Douglass knew immediately the find was too precious to end up out of sight in that drawer.
"When I looked at the bunny, I could tell by the matted fur it was a well-loved stuffie," Douglass said.
At first, Douglass prominently displayed the bunny behind the security desk hoping its owner would return. That didn't happen.
So, he created fliers and placed them all around the facility. Still, nothing.
"No call. So, the bunny sat down at the security desk for a couple of weeks," Douglass said.
And that is where the bunny might still be today except Douglass, a father of two himself, wouldn't let that happen.
"I started to think about my kids and how important their little stuffed animals were to them," Douglass said. "I felt like I needed to take the bunny and do some research to really try and get this little guy home."

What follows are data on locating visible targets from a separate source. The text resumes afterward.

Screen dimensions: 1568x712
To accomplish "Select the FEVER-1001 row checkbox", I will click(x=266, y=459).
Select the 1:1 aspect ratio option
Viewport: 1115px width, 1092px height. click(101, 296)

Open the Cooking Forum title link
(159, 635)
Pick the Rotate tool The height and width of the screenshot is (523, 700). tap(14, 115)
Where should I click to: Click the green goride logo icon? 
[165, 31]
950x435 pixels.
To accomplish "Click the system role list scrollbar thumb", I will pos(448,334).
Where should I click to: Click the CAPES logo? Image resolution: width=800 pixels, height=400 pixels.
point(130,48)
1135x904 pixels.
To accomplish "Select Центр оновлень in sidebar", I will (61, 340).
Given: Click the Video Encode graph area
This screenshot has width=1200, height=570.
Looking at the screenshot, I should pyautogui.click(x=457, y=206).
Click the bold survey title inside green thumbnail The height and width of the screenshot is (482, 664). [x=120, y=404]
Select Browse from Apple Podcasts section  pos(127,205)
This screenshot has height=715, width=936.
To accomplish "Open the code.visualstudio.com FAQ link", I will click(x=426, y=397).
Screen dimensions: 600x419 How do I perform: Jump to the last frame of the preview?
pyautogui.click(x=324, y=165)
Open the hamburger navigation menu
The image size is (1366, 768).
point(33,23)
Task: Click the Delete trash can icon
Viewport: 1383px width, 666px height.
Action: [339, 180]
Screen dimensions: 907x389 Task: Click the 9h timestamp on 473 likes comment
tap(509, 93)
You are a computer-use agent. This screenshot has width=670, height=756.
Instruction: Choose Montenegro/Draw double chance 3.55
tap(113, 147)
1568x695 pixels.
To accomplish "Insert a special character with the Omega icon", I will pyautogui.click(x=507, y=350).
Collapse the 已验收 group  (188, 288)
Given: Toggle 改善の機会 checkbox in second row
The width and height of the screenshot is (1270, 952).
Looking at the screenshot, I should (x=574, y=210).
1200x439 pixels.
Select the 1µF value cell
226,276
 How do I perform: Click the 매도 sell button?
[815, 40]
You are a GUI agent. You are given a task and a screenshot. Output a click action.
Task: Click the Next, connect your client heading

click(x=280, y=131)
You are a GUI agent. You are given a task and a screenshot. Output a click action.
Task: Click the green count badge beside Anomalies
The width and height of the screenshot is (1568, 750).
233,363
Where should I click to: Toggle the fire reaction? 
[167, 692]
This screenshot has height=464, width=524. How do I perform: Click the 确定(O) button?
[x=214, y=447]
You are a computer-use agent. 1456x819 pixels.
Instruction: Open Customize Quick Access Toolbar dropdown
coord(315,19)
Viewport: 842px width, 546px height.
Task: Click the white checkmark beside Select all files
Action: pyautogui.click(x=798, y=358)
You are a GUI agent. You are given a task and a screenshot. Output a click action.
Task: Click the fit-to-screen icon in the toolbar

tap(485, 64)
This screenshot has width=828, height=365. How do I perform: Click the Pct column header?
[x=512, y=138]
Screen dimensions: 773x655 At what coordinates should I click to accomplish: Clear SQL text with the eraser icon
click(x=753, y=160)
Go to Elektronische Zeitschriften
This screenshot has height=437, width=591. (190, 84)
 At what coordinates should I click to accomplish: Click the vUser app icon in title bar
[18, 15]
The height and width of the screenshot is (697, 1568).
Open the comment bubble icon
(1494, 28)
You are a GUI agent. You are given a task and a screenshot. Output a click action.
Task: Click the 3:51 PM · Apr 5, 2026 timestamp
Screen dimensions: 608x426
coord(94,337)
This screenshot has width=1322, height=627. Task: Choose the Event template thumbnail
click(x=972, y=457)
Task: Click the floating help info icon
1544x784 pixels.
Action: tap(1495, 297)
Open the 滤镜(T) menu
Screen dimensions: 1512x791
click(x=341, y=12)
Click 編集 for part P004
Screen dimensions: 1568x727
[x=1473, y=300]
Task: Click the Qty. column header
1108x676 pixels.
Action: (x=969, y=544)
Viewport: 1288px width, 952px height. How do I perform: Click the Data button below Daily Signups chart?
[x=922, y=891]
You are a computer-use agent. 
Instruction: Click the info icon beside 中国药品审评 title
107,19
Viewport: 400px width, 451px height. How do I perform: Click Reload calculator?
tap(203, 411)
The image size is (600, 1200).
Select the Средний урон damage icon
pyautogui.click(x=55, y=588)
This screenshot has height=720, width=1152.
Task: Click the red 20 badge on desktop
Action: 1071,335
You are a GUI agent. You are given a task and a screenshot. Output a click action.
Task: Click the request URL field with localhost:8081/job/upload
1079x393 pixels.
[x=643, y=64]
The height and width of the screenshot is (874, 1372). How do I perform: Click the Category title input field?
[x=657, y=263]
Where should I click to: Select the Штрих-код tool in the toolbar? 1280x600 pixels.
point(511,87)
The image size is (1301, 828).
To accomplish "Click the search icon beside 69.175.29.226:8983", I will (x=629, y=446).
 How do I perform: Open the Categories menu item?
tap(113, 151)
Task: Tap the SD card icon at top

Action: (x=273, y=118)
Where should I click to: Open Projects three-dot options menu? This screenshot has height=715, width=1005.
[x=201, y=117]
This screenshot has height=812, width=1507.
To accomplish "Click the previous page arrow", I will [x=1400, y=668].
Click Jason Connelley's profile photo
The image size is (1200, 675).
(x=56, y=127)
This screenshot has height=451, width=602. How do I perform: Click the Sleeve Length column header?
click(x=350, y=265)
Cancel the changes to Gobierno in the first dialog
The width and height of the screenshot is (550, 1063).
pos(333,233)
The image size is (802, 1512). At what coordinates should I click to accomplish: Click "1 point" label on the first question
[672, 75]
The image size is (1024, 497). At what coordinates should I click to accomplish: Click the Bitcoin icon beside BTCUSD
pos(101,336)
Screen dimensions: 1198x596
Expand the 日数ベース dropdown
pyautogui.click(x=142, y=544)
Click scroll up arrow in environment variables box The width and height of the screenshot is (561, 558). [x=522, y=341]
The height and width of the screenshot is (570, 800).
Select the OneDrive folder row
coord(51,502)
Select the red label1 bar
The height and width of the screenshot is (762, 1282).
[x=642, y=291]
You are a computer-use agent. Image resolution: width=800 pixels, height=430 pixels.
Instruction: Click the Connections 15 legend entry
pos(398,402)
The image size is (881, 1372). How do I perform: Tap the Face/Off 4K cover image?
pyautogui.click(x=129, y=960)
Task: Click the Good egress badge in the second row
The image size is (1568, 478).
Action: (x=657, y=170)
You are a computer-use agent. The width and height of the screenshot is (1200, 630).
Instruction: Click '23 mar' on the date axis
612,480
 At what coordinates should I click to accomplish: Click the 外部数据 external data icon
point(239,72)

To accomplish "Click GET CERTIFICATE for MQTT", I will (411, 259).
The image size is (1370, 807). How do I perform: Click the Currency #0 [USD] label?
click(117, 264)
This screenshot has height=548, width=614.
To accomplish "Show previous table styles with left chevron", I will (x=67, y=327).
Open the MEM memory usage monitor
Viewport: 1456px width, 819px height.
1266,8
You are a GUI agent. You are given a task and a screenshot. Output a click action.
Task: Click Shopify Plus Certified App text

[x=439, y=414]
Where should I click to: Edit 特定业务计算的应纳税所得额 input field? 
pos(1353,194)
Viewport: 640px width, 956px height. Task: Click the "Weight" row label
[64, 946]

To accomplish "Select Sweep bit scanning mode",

With some assistance from other staff members at the facility, Douglass tracked down the contact information for the family of every child, ages 0-13, who had appointments in the building that day. Then, he started dialing.
"They were strange phone calls, right?" Douglass said. "'This is Robert from Kaiser San Mateo. This is a silly question, but did you lose a bunny?'"
Halfway through the list, Douglass hit pay dirt.
"We call him 'Bun Bun,'" said Honglian Yu, Nathan's mother.
She said Bun Bun was Nathan's constant companion. He slept with him during naps and at night. Ho said whenever Nathan would get nervous, like during a visit to the doctor, Bun Bun was a source of calm. Nathan was unsettled without him, his parents said.
"That night and many nights after he was looking around.
"'Where was my friend?'" Ho said.
After Douglass returned the lost friend to Nathan – in a basket along with a letter, blanket, book and new stuffed bunny – his parents shared photos of the reunion.
"You see him holding his bunny, kissing the back of his head. I lost it. I literally started to cry," Douglass said. "This is one of the best moments of my life."